Urla spaventose echeggiavano intanto sotto gli alberi, accompagnate da qualche colpo di fuoco. I nuku correvano all’assalto del campo, con impeto furioso, guidati probabilmente da qualche marinaio dell’Esmeralda. I kahoa avevano impugnate le armi e aspettavano l’attacco dietro la cinta, decisi a mostrare al capo bianco il loro valore.

– Eccoli! – gridò in quel momento Reton. – All’armi! Coraggio, kahoa! Il capo bianco vi guarda!

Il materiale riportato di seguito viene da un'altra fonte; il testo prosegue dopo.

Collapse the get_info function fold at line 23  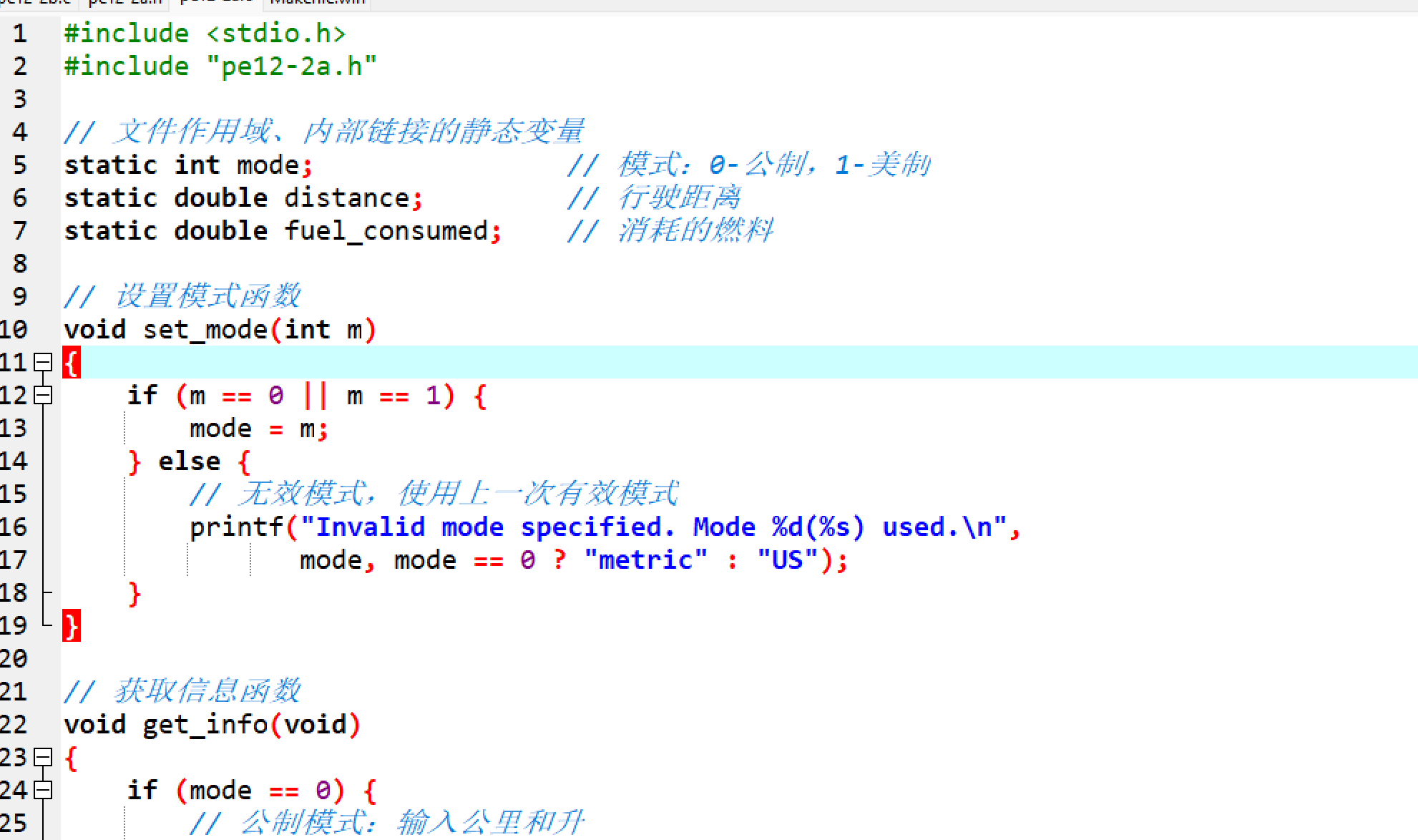tap(44, 757)
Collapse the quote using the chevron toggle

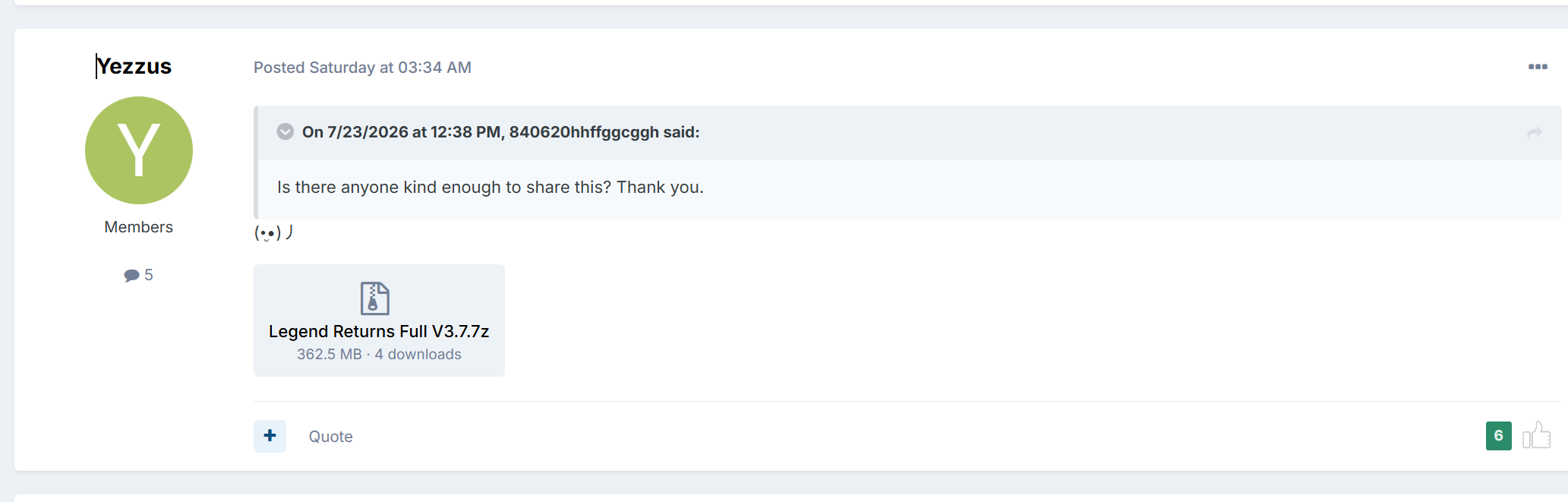pos(285,131)
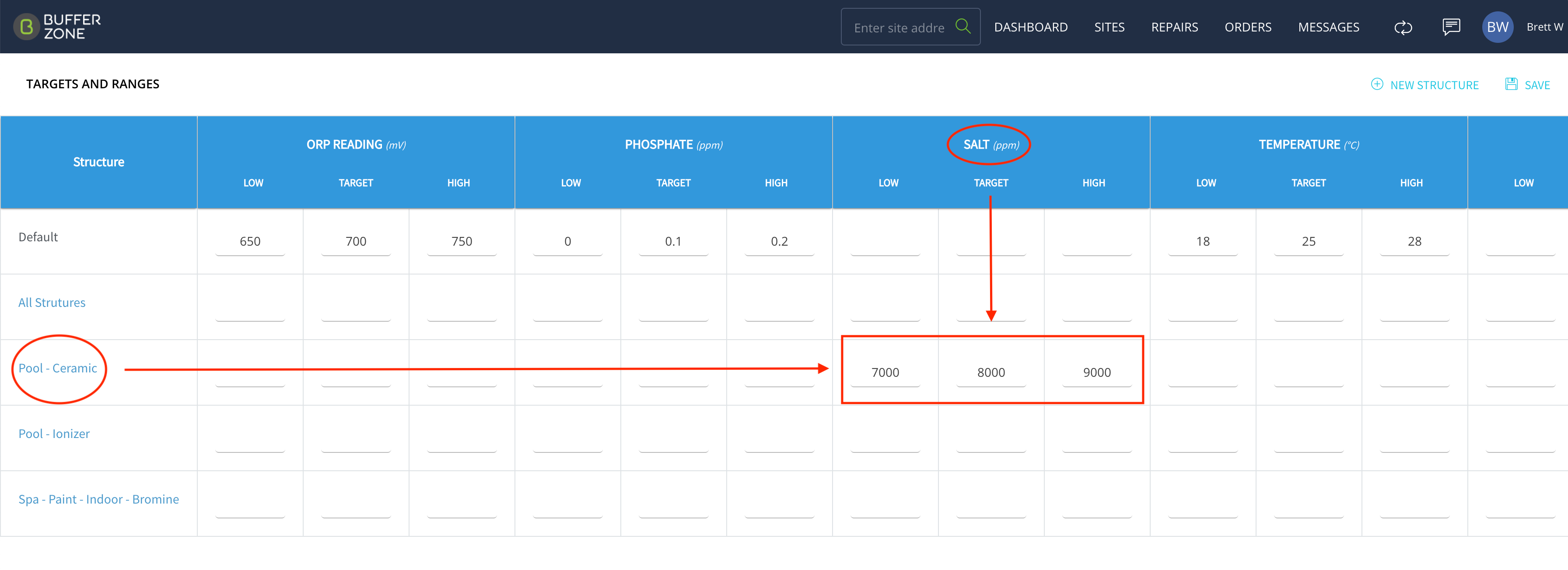Screen dimensions: 1568x570
Task: Click the green search magnifier icon
Action: (962, 26)
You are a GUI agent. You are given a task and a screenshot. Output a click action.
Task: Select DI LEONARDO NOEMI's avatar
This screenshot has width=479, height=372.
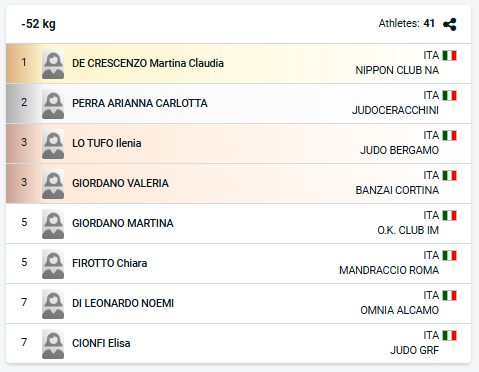[x=53, y=304]
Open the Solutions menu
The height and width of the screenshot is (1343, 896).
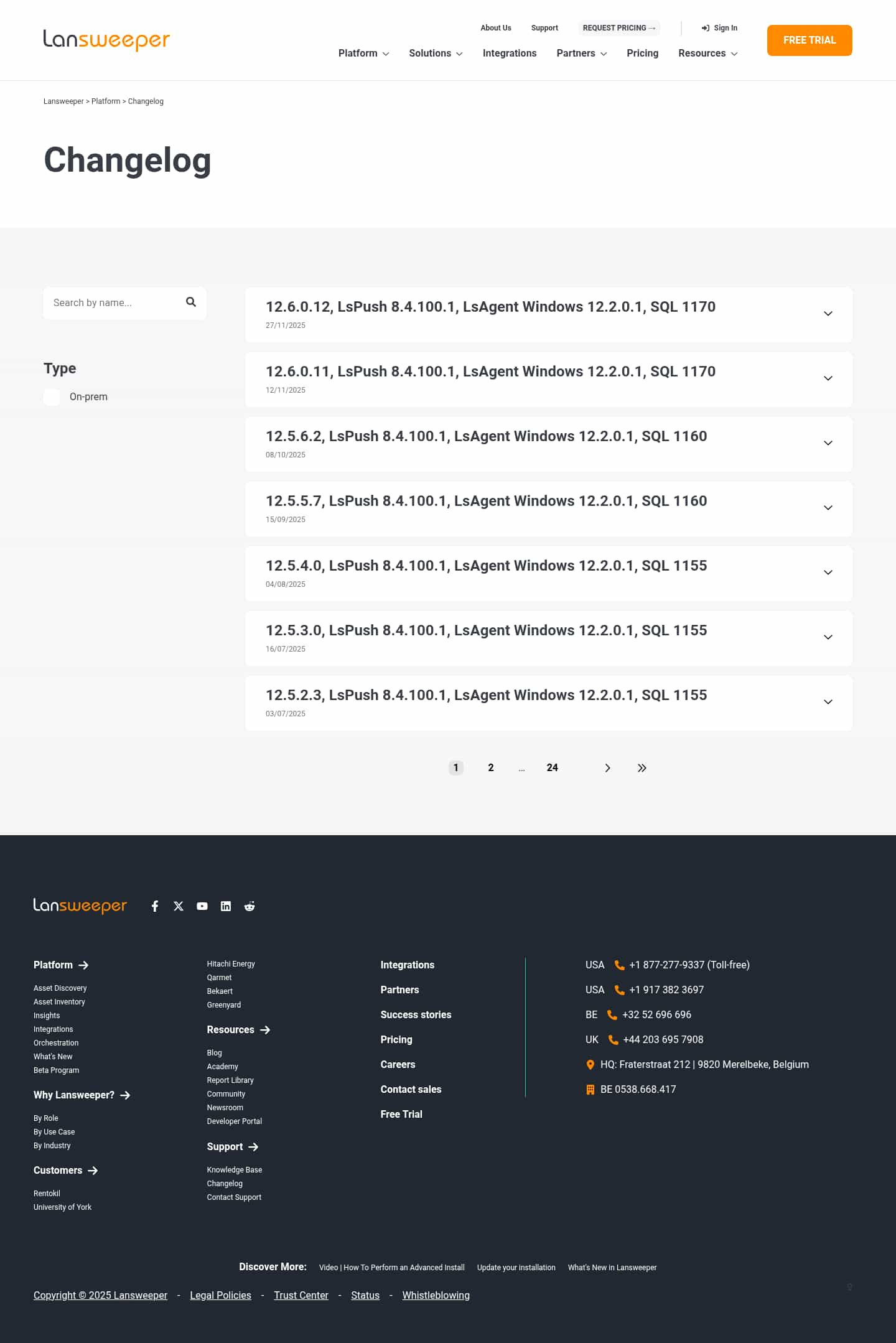click(x=436, y=54)
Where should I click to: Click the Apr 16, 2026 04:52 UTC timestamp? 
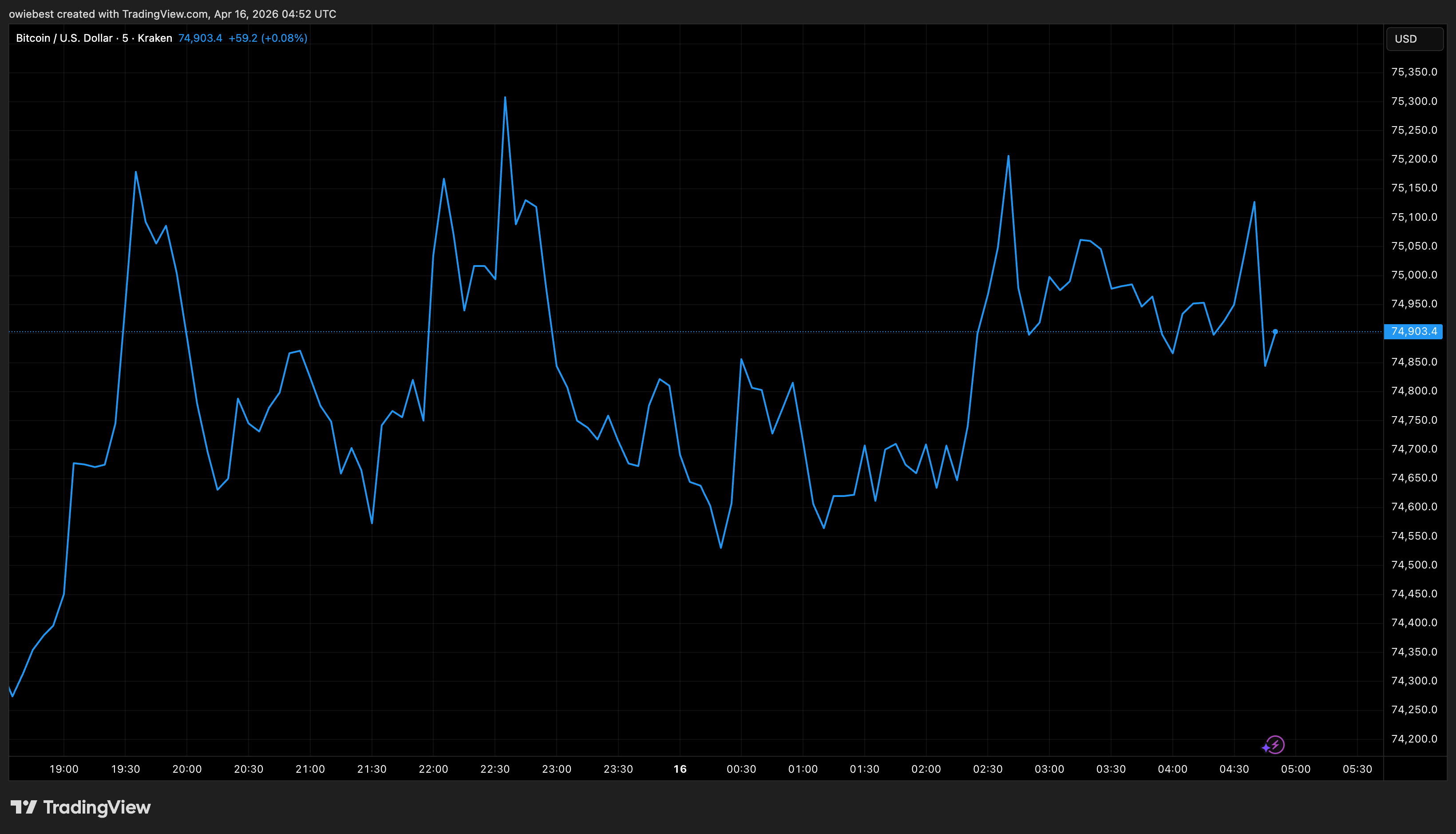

Dalla boscaglia uscivano correndo torme di guerrieri, spaventosamente dipinti di rosso, di nero e di bianco, armati di lance, di scuri e di archi. Tre o quattro uomini bianchi li guidavano incoraggiandoli con urla acutissime e sparando a casaccio dei colpi di fucile, con la speranza di spaventare i kahoa. Il vecchio lupo di mare, che desiderava prendersi una rivincita, diede subito fuoco al pezzo di artiglieria, mentre don Pedro e la coraggiosa Mina scaricavano le loro carabine, noncuranti delle frecce che già cominciavano a cadere in buon numero dentro il campo. Quel colpo di tuono produsse un effetto disastroso sui nuku. Si fermarono un momento, guardando con terrore la nuvola di fumo che ondeggiava sopra il piccolo pezzo d’artiglieria, poi invasi dal terrore, scapparono attraverso la boscaglia, nonostante le bestemmie e le imprecazioni dei loro condottieri. I marinai di Ramirez, vedendosi abbandonati, non avevano tardato a seguirli, prima che Reton avesse avuto il tempo di ricaricare il pezzo.